Material to process -
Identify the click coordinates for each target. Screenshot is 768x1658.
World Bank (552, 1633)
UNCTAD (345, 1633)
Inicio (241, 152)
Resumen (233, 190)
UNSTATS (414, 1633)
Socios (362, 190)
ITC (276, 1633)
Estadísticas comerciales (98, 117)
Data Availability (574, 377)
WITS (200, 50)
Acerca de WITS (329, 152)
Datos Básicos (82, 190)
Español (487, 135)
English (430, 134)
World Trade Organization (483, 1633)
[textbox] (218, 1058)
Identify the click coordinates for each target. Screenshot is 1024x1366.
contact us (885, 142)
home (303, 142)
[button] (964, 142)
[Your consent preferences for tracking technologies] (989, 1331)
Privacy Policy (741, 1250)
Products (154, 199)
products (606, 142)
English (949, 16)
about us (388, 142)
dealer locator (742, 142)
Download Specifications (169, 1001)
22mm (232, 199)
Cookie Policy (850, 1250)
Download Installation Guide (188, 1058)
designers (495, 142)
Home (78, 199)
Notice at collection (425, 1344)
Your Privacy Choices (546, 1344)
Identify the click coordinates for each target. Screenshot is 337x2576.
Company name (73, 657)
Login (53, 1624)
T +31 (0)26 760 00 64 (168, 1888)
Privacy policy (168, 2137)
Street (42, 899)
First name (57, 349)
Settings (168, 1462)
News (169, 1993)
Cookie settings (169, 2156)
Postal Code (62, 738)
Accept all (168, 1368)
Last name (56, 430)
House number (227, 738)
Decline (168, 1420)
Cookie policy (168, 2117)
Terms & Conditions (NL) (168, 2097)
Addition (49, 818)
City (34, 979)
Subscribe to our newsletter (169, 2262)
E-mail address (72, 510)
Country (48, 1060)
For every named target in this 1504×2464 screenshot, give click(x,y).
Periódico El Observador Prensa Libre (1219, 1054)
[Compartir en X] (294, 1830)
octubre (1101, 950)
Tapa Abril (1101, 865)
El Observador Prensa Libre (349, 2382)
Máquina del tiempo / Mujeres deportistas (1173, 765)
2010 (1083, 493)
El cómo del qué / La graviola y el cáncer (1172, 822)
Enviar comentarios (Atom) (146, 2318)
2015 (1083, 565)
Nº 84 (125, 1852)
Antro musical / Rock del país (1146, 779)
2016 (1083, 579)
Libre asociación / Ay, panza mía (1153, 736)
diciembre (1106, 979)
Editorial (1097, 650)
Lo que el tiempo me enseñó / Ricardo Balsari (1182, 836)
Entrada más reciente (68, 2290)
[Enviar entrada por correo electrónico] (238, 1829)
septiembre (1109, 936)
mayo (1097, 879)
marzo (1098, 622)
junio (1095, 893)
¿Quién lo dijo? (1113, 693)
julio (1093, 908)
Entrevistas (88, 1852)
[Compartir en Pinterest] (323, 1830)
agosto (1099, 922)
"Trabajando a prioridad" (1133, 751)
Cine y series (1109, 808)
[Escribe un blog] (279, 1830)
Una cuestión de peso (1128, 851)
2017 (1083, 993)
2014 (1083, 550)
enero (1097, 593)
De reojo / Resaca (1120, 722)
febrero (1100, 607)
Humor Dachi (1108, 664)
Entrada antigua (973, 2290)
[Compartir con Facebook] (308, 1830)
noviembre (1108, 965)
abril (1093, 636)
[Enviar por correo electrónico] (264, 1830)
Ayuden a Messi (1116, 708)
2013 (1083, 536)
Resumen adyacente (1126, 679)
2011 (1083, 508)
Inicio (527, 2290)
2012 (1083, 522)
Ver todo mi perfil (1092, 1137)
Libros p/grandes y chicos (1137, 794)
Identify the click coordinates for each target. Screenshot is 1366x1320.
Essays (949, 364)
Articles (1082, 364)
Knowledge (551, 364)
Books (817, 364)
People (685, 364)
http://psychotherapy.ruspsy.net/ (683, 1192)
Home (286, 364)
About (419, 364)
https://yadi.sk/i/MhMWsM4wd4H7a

Requirement - Look above for the line with "ITC (276, 1633)" and the line with "Cookie Policy (850, 1250)". Write out those two lines and all the lines between them, exactly, and no others.

Answer box -
ITC (276, 1633)
Estadísticas comerciales (98, 117)
Data Availability (574, 377)
WITS (200, 50)
Acerca de WITS (329, 152)
Datos Básicos (82, 190)
Español (487, 135)
English (430, 134)
World Trade Organization (483, 1633)
[textbox] (218, 1058)
Identify the click coordinates for each target. Screenshot is 1024x1366.
contact us (885, 142)
home (303, 142)
[button] (964, 142)
[Your consent preferences for tracking technologies] (989, 1331)
Privacy Policy (741, 1250)
Products (154, 199)
products (606, 142)
English (949, 16)
about us (388, 142)
dealer locator (742, 142)
Download Specifications (169, 1001)
22mm (232, 199)
Cookie Policy (850, 1250)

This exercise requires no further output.